* DO THIS:
Repeat each of the lines below word for word, changing nothing.

[Extracted data entries]
★ ★ ★ ★
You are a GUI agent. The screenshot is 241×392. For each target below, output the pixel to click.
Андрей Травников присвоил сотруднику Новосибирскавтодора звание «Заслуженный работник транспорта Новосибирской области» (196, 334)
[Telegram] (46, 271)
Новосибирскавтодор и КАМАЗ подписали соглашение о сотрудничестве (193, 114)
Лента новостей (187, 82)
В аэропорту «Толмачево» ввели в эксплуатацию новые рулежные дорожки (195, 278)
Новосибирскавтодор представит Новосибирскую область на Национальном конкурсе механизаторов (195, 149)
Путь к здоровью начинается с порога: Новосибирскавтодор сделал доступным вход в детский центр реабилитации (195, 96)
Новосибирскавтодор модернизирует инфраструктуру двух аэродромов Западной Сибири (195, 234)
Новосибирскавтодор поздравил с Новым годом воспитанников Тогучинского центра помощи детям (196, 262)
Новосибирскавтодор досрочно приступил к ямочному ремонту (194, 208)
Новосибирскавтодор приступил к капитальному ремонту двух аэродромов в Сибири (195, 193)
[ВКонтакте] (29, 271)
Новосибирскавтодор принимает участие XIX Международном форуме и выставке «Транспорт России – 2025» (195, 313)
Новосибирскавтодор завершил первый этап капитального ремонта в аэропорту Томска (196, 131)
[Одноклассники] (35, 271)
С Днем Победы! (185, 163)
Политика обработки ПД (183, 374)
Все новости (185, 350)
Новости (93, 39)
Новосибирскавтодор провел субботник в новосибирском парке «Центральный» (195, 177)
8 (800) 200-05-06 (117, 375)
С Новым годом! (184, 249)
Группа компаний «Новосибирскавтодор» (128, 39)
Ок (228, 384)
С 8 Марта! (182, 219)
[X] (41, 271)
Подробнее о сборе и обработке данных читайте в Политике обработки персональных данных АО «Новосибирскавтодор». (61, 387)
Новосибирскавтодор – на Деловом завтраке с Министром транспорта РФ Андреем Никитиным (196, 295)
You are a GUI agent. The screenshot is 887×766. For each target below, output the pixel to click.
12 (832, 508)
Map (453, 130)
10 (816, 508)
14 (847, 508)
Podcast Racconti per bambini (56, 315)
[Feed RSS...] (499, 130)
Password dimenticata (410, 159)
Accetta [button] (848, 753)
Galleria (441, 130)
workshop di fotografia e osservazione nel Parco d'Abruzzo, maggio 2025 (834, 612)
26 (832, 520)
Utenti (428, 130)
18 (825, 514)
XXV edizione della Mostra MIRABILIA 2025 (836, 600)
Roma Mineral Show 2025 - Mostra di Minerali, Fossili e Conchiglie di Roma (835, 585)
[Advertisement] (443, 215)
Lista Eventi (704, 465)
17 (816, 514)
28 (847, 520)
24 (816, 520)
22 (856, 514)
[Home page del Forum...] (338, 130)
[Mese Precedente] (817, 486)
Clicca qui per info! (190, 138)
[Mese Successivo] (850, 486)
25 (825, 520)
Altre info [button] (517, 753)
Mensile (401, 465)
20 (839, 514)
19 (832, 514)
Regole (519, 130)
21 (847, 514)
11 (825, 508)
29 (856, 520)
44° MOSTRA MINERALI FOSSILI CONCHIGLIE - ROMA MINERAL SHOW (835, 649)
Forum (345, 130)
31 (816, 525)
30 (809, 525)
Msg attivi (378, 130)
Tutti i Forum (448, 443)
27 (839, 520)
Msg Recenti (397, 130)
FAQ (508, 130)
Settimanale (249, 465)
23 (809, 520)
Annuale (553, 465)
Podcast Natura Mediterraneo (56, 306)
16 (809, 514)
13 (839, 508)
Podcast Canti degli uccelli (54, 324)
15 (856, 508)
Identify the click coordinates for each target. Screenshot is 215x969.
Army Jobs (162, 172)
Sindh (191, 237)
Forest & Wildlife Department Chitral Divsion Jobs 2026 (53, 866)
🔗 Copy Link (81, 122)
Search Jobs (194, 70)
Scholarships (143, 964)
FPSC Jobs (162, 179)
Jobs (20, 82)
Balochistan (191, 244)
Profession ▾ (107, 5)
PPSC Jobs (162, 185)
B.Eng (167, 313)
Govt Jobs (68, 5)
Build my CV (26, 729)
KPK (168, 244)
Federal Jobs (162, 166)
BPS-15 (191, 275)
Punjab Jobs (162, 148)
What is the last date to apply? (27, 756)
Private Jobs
★ ★ ★ ★
* SOLUTION:
You are a GUI agent. The screenshot is 241×392. For each target below, output the pixel to click.
Андрей Травников присвоил сотруднику Новосибирскавтодора звание «Заслуженный работник транспорта Новосибирской области» (196, 334)
[Telegram] (46, 271)
Новосибирскавтодор и КАМАЗ подписали соглашение о сотрудничестве (193, 114)
Лента новостей (187, 82)
В аэропорту «Толмачево» ввели в эксплуатацию новые рулежные дорожки (195, 278)
Новосибирскавтодор представит Новосибирскую область на Национальном конкурсе механизаторов (195, 149)
Путь к здоровью начинается с порога: Новосибирскавтодор сделал доступным вход в детский центр реабилитации (195, 96)
Новосибирскавтодор модернизирует инфраструктуру двух аэродромов Западной Сибири (195, 234)
Новосибирскавтодор поздравил с Новым годом воспитанников Тогучинского центра помощи детям (196, 262)
Новосибирскавтодор досрочно приступил к ямочному ремонту (194, 208)
Новосибирскавтодор приступил к капитальному ремонту двух аэродромов в Сибири (195, 193)
[ВКонтакте] (29, 271)
Новосибирскавтодор принимает участие XIX Международном форуме и выставке «Транспорт России – 2025» (195, 313)
Новосибирскавтодор завершил первый этап капитального ремонта в аэропорту Томска (196, 131)
[Одноклассники] (35, 271)
С Днем Победы! (185, 163)
Политика обработки ПД (183, 374)
Все новости (185, 350)
Новости (93, 39)
Новосибирскавтодор провел субботник в новосибирском парке «Центральный» (195, 177)
8 (800) 200-05-06 (117, 375)
С Новым годом! (184, 249)
Группа компаний «Новосибирскавтодор» (128, 39)
Ок (228, 384)
С 8 Марта! (182, 219)
[X] (41, 271)
Подробнее о сборе и обработке данных читайте в Политике обработки персональных данных АО «Новосибирскавтодор». (61, 387)
Новосибирскавтодор – на Деловом завтраке с Министром транспорта РФ Андреем Никитиным (196, 295)
You are a GUI agent. The screenshot is 887×766. For each target below, output the pixel to click.
12 (832, 508)
Map (453, 130)
10 (816, 508)
14 (847, 508)
Podcast Racconti per bambini (56, 315)
[Feed RSS...] (499, 130)
Password dimenticata (410, 159)
Accetta [button] (848, 753)
Galleria (441, 130)
workshop di fotografia e osservazione nel Parco d'Abruzzo, maggio 2025 (834, 612)
26 (832, 520)
Utenti (428, 130)
18 (825, 514)
XXV edizione della Mostra MIRABILIA 2025 (836, 600)
Roma Mineral Show 2025 - Mostra di Minerali, Fossili e Conchiglie di Roma (835, 585)
[Advertisement] (443, 215)
Lista Eventi (704, 465)
17 (816, 514)
28 (847, 520)
24 (816, 520)
22 (856, 514)
[Home page del Forum...] (338, 130)
[Mese Precedente] (817, 486)
Clicca qui per info! (190, 138)
[Mese Successivo] (850, 486)
25 (825, 520)
Altre info [button] (517, 753)
Mensile (401, 465)
20 (839, 514)
19 (832, 514)
Regole (519, 130)
21 (847, 514)
11 (825, 508)
29 (856, 520)
44° MOSTRA MINERALI FOSSILI CONCHIGLIE - ROMA MINERAL SHOW (835, 649)
Forum (345, 130)
31 (816, 525)
30 (809, 525)
Msg attivi (378, 130)
Tutti i Forum (448, 443)
27 (839, 520)
Msg Recenti (397, 130)
FAQ (508, 130)
Settimanale (249, 465)
23 (809, 520)
Annuale (553, 465)
Podcast Natura Mediterraneo (56, 306)
16 (809, 514)
13 (839, 508)
Podcast Canti degli uccelli (54, 324)
15 (856, 508)
Identify the click coordinates for each target. Screenshot is 215x969.
Army Jobs (162, 172)
Sindh (191, 237)
Forest & Wildlife Department Chitral Divsion Jobs 2026 (53, 866)
🔗 Copy Link (81, 122)
Search Jobs (194, 70)
Scholarships (143, 964)
FPSC Jobs (162, 179)
Jobs (20, 82)
Balochistan (191, 244)
Profession ▾ (107, 5)
PPSC Jobs (162, 185)
B.Eng (167, 313)
Govt Jobs (68, 5)
Build my CV (26, 729)
KPK (168, 244)
Federal Jobs (162, 166)
BPS-15 (191, 275)
Punjab Jobs (162, 148)
What is the last date to apply? (27, 756)
Private Jobs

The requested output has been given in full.